TÂCHE ÉCRITE 1 –
Répondez aux questions suivantes à partir du texte sur le yoga au camp CAMMAC :
(a) Depuis quelle année le camp existe-t-il ?
(b) Quelle est la durée des cours que l'on peut suivre chaque jour ?
(c) À quelles heures les deux cours de yoga quotidiens ont-ils lieu ?
TÂCHE ÉCRITE 2 – Traduisez en anglais la phrase suivante, tirée du texte sur le yoga au camp CAMMAC : « Les journées sont bien remplies et très bien organisées! »
TÂCHE ÉCRITE 3 – Poursuivez le texte sur le yoga au camp CAMMAC à la suite de sa dernière phrase.

Par Julie Legault
Depuis deux ans, j’ai le bonheur d’enseigner le yoga à CAMMAC (Canadian Amateur Musicians, Musiciens amateurs du Canada). Il s’agit d’un camp musical pour musicien.nes. amateurs situé à Harrington aux abords du magnifique lac Macdonald. Il existe depuis 1953 et est né de la volonté de deux frères musiciens, George et Carl Little aidés de leurs femmes Madeleine et France. Pour en savoir plus sur l’historique, consultez le site ici.
Durant sept semaines l’été, des activités musicales sont offertes avec thématiques : par exemple, la semaine 1 est dédiée à la musique vocale, chorale et aux harmonies (instruments à vents et percussions). On y propose également une semaine sur le jazz, la musique du monde et Broadway. Aussi, durant l’année, des activités sont offertes lors de la semaine de relâche à l’hiver, à la fin de semaine de l’Action de grâce à l’automne et la fin de semaine des Patriotes au printemps. Tous les ateliers sont soigneusement préparés et animés par d’excellent.e.s professionnel.le.s du milieu de la musique, en plus de d’autres disciplines comme la danse, les arts visuels et le… yoga. Il s’agit d’un véritable privilège de profiter de leur riches enseignements et expériences de vie.
Les activités offertes sont pour les enfants, les adolescents et les adultes. La musique unit les humains, petits et grands. CAMMAC est une belle et grande famille. En effet, nous passons nos journées à être ensemble, à partager les repas, les cours, la musique… J’y ai fait de magnifiques et inspirantes rencontres!
Les journées sont bien remplies et très bien organisées! Il est possible de suivre de nombreux cours de 50 minutes à tous les jours, en plus de temps de pratique. Aussi, il est situé sur un site enchanteur, sur le bord d’un lac. Vous profitez ainsi de la nature environnante en vous promenant dans le bois ou en faisant des activités nautiques.
Et le yoga dans tout cela?
J’offre deux cours de yoga dans la journée, à tous les jours : le matin à 7 h et l’après-midi à 17 h. Je me suis demandé quelles étaient les raisons d’y offrir des cours de yoga, à cet endroit. Guylaine Lemaire, Directrice musicale de CAMMAC, m’a précisé que ces cours sont importants pour CAMMAC car ils offrent des moments de retour à soi pour les participant.es, les professeurs et le personnel durant la semaine. Il y a en effet beaucoup de sollicitations « extérieures », donc ces cours permettent aux participant.e.s de se centrer, se concentrer et se détendre pour être davantage réceptif aux enseignements partagés. Aussi, un participant m’a raconté que les membres fondateurs faisaient eux-mêmes du yoga et reconnaissaient tous les bienfaits de cette pratique, souhaitant ainsi la faire connaître aux participant.e.s de CAMMAC.

Entrées du jeu de données –
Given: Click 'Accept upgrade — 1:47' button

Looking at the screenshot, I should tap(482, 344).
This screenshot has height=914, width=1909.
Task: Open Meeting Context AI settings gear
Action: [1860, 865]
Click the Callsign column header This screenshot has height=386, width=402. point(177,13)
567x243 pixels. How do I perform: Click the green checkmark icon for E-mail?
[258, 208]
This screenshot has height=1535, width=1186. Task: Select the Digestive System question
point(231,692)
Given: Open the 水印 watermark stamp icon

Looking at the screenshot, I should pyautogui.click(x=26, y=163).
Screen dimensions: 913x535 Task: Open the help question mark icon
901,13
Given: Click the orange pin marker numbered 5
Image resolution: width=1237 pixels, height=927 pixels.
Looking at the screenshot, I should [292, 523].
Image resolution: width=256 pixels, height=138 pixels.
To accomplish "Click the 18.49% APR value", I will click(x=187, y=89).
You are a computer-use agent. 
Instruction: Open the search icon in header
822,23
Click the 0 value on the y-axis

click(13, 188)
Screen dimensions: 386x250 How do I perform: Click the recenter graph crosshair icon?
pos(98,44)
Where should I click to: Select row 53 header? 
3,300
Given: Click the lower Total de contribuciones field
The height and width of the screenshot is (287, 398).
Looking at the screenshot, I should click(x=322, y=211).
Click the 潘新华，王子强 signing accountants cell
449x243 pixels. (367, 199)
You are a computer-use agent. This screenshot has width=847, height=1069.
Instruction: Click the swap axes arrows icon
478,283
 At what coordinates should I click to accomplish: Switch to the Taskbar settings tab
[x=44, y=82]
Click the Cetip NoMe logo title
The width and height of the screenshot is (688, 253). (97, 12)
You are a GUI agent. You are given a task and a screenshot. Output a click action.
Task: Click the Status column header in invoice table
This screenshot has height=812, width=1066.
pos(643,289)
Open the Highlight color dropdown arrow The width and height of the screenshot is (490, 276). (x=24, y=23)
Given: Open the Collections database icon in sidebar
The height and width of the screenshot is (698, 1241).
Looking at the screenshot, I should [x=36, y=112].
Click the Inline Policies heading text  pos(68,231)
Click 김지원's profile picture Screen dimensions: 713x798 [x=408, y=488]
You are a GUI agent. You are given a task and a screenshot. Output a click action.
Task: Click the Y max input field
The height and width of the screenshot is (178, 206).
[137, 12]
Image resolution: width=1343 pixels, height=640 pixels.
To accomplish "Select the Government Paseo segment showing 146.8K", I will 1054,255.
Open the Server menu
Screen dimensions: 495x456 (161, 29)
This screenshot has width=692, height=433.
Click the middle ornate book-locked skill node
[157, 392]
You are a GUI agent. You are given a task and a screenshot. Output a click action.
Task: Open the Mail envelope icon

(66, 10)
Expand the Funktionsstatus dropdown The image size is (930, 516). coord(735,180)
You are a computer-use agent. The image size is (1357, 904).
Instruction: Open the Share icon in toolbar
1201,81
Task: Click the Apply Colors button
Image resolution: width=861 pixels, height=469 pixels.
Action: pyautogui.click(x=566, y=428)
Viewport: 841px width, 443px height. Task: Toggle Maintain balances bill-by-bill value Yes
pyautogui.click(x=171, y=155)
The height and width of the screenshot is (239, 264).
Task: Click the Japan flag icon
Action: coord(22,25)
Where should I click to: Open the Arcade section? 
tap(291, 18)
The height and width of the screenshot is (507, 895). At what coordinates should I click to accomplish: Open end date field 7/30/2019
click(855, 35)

RÉPONSE ÉCRITE 1 –
(a) Depuis 1953.
(b) 50 minutes.
(c) À 7 h le matin et à 17 h l'après-midi.

RÉPONSE ÉCRITE 2 – The days are full and very well organized!

RÉPONSE ÉCRITE 3 –
J’ai fait beaucoup d’observations lors de mes expériences et j’ai fait plusieurs constats entre le yoga et la musique. D’abord, au niveau physique, j’ai noté la posture des musicien.ne.s et des chanteurs lors des concerts. Il y a beaucoup de répétitions dans les gestes et mouvements et les postures sont souvent difficiles pour le corps, selon les instruments. Par exemple, la posture pour tenir le violon demande à la tête d’être inclinée sur l’instrument et aux bras à maintenir l’instrument d’une façon déséquilibrée par rapport à la ligne médiane du corps, causant à long terme des maux dans le haut du dos et des bras. J’ai déjà essayé le violon et j’ai pu constater ces « effets » sur la posture. Chaque instrument à ses défis… et le corps EST l’instrument. Sans lui, pas de son possible, c’est l’évidence même!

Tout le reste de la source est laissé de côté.